== Written exercise ==
Rewrite the lines below, replacing "Screen dimensions" with "Screen size" everywhere and leaving everything else unchanged.

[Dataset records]
⁂
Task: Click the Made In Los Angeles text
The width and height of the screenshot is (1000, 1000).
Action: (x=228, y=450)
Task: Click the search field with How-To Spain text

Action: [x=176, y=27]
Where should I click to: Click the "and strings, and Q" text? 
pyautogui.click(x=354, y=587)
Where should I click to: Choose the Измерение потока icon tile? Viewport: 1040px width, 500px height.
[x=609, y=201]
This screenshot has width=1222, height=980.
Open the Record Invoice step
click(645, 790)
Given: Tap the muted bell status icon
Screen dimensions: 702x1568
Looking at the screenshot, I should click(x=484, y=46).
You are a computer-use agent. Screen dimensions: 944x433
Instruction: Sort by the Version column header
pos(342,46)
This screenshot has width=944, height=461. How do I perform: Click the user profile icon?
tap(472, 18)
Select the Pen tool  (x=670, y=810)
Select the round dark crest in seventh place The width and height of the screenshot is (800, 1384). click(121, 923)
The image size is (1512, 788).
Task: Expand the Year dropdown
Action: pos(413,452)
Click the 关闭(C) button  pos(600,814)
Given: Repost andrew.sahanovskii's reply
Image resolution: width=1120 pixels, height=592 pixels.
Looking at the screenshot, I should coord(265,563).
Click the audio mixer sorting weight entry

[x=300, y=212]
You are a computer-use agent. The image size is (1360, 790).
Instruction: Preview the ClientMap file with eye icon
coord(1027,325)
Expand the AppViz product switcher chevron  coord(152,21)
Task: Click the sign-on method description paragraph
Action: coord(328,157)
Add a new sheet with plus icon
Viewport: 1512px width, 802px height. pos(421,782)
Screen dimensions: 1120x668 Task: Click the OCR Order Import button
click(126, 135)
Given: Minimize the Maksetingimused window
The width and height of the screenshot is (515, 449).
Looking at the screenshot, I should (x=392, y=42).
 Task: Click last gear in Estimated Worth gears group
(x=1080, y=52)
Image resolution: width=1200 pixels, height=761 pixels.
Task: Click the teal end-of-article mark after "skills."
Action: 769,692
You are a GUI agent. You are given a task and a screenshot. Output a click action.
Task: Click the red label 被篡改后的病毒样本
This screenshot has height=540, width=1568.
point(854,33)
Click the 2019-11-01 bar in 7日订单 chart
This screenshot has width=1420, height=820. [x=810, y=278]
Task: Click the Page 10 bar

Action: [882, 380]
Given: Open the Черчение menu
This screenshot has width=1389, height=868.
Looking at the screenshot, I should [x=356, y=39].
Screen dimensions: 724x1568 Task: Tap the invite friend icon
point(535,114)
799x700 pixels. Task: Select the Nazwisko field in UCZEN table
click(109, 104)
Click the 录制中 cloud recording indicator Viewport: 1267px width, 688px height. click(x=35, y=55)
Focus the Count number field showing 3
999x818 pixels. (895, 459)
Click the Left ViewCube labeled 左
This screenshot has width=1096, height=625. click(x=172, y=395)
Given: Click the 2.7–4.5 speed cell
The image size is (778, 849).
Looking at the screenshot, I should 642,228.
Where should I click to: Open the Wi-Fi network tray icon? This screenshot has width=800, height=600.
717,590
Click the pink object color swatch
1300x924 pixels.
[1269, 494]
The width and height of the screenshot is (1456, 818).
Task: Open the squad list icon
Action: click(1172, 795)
⁂
== Written solution ==
Task: Click the Made In Los Angeles text
The width and height of the screenshot is (1000, 1000).
Action: (x=228, y=450)
Task: Click the search field with How-To Spain text

Action: [x=176, y=27]
Where should I click to: Click the "and strings, and Q" text? 
pyautogui.click(x=354, y=587)
Where should I click to: Choose the Измерение потока icon tile? Viewport: 1040px width, 500px height.
[x=609, y=201]
This screenshot has width=1222, height=980.
Open the Record Invoice step
click(645, 790)
Given: Tap the muted bell status icon
Screen size: 702x1568
Looking at the screenshot, I should click(x=484, y=46).
You are a computer-use agent. Screen size: 944x433
Instruction: Sort by the Version column header
pos(342,46)
This screenshot has width=944, height=461. How do I perform: Click the user profile icon?
tap(472, 18)
Select the Pen tool  (x=670, y=810)
Select the round dark crest in seventh place The width and height of the screenshot is (800, 1384). click(121, 923)
The image size is (1512, 788).
Task: Expand the Year dropdown
Action: pos(413,452)
Click the 关闭(C) button  pos(600,814)
Given: Repost andrew.sahanovskii's reply
Image resolution: width=1120 pixels, height=592 pixels.
Looking at the screenshot, I should coord(265,563).
Click the audio mixer sorting weight entry

[x=300, y=212]
You are a computer-use agent. The image size is (1360, 790).
Instruction: Preview the ClientMap file with eye icon
coord(1027,325)
Expand the AppViz product switcher chevron  coord(152,21)
Task: Click the sign-on method description paragraph
Action: coord(328,157)
Add a new sheet with plus icon
Viewport: 1512px width, 802px height. pos(421,782)
Screen size: 1120x668 Task: Click the OCR Order Import button
click(126, 135)
Given: Minimize the Maksetingimused window
The width and height of the screenshot is (515, 449).
Looking at the screenshot, I should (x=392, y=42).
 Task: Click last gear in Estimated Worth gears group
(x=1080, y=52)
Image resolution: width=1200 pixels, height=761 pixels.
Task: Click the teal end-of-article mark after "skills."
Action: 769,692
You are a GUI agent. You are given a task and a screenshot. Output a click action.
Task: Click the red label 被篡改后的病毒样本
This screenshot has height=540, width=1568.
point(854,33)
Click the 2019-11-01 bar in 7日订单 chart
This screenshot has width=1420, height=820. [x=810, y=278]
Task: Click the Page 10 bar

Action: [882, 380]
Given: Open the Черчение menu
This screenshot has width=1389, height=868.
Looking at the screenshot, I should [x=356, y=39].
Screen size: 724x1568 Task: Tap the invite friend icon
point(535,114)
799x700 pixels. Task: Select the Nazwisko field in UCZEN table
click(109, 104)
Click the 录制中 cloud recording indicator Viewport: 1267px width, 688px height. click(x=35, y=55)
Focus the Count number field showing 3
999x818 pixels. (895, 459)
Click the Left ViewCube labeled 左
This screenshot has width=1096, height=625. click(x=172, y=395)
Given: Click the 2.7–4.5 speed cell
The image size is (778, 849).
Looking at the screenshot, I should 642,228.
Where should I click to: Open the Wi-Fi network tray icon? This screenshot has width=800, height=600.
717,590
Click the pink object color swatch
1300x924 pixels.
[1269, 494]
The width and height of the screenshot is (1456, 818).
Task: Open the squad list icon
Action: click(1172, 795)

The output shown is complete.